━━━ SELECTED PASSAGE

Hsp27 suppresses the formation of inclusion bodies induced by expression of R120GαB-crystallin, a cause of desmin-related myopathy

The R120G mutation in the small heat shock protein (sHSP) alphaB-crystallin has been identified in a family suffering from desmin-related myopathy. In this study, we characterized the features of transiently expressed R120GalphaB-crystallin in mammalian cells. In addition, we examined interactions of this mutant alphaB-crystallin with Hsp27, another representative sHSP. In HeLa cells, transiently expressed R120GalphaB-crystallin was mainly fractionated in the insoluble fraction, although wild-type alphaB-crystallin was predominantly found in the soluble fraction. In immunofluorescence studies, we found 15-25% of R120GalphaB-crystallin-expressing cells to contain multiple cytosolic inclusion bodies, in which Hsp27 was also localized. When R120GalphaB-crystallin and Hsp27 were transiently co-expressed in HeLa cells, the amount of R120GalphaB-crystallin in the soluble fraction was greater than with expression of R120GalphaB-crystallin alone. Moreover, co-expression resulted in reduced formation of inclusion bodies, suggesting that Hsp27 acts as a molecular chaperone for R120GalphaB-crystallin.

━━━━━━

Please decide whether each statement below agrees with the passage on Hsp27 and R120G alphaB-crystallin, answering yes or no and quoting the deciding words from the passage. (a) In HeLa cells, wild-type alphaB-crystallin was found mainly in the insoluble fraction. (b) Hsp27 was present in the inclusion bodies. (c) Co-expressing Hsp27 with R120GalphaB-crystallin increased the formation of inclusion bodies.

━━━ AVAILABLE DATA

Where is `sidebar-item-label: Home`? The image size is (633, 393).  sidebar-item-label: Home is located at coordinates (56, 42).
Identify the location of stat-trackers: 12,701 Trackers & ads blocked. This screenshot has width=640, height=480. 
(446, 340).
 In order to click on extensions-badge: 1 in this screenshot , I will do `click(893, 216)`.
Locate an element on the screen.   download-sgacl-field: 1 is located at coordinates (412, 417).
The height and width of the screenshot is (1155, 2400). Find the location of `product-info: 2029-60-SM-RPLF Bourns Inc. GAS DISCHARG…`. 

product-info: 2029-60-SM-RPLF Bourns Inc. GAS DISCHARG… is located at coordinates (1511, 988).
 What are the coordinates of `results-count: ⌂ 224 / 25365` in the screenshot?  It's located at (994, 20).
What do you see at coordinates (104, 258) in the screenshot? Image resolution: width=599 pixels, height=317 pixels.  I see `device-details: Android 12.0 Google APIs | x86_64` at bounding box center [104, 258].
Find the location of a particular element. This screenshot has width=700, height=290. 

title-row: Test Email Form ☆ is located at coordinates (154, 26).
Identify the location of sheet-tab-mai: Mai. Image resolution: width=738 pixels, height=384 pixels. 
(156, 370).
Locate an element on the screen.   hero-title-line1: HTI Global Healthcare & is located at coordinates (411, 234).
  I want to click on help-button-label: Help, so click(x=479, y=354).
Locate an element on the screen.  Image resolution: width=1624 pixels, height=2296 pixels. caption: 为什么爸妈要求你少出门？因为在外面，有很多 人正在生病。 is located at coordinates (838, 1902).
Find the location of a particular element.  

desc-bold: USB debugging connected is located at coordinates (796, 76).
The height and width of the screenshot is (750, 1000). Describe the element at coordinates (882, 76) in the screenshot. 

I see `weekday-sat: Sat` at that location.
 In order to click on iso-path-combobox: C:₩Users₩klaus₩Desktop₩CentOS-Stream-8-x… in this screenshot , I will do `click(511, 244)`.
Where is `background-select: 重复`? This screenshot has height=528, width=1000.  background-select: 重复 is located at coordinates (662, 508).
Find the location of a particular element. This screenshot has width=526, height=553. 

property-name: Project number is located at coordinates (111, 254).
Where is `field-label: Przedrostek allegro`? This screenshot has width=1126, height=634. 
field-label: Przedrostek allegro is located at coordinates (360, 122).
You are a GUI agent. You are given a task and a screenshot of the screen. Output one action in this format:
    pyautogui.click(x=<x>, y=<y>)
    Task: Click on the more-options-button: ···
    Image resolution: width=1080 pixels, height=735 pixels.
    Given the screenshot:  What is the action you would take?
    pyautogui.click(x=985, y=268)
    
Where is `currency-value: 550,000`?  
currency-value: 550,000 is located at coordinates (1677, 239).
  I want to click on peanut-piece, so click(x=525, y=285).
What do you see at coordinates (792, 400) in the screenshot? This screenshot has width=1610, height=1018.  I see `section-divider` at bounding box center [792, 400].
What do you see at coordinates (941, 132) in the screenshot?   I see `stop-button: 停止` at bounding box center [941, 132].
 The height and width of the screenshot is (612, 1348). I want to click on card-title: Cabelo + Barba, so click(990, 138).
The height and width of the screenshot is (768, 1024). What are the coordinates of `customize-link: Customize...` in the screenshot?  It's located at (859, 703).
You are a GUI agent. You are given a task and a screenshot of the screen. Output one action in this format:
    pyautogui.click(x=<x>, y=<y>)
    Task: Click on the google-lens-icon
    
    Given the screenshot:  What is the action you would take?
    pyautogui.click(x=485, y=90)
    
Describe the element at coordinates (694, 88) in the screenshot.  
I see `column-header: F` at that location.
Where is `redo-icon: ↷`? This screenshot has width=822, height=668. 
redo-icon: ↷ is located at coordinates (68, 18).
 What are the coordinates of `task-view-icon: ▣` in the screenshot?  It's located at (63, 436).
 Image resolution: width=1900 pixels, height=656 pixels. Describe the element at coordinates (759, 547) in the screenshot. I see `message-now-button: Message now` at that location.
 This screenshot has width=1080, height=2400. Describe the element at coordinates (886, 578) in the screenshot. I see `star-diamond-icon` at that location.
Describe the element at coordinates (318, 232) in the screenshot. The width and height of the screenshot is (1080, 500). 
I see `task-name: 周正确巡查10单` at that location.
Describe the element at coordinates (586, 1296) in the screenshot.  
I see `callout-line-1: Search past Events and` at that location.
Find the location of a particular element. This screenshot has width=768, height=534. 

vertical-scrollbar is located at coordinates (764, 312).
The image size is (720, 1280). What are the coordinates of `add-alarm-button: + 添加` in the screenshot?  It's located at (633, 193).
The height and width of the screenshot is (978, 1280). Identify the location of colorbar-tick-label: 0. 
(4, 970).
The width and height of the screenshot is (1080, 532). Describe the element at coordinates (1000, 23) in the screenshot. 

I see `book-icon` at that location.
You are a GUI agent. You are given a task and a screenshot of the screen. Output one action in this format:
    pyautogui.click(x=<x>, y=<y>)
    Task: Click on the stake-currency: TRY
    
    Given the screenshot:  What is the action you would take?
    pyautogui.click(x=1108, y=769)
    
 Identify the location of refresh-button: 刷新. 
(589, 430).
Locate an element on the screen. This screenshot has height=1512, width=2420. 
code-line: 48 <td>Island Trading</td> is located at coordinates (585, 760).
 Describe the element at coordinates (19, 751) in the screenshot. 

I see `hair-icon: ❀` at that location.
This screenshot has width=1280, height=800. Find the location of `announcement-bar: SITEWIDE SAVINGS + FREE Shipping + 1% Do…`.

━━━━━━

(RESULT FOR THIS TASK):
(a) No: "wild-type alphaB-crystallin was predominantly found in the soluble fraction"
(b) Yes: "in which Hsp27 was also localized"
(c) No: "co-expression resulted in reduced formation of inclusion bodies"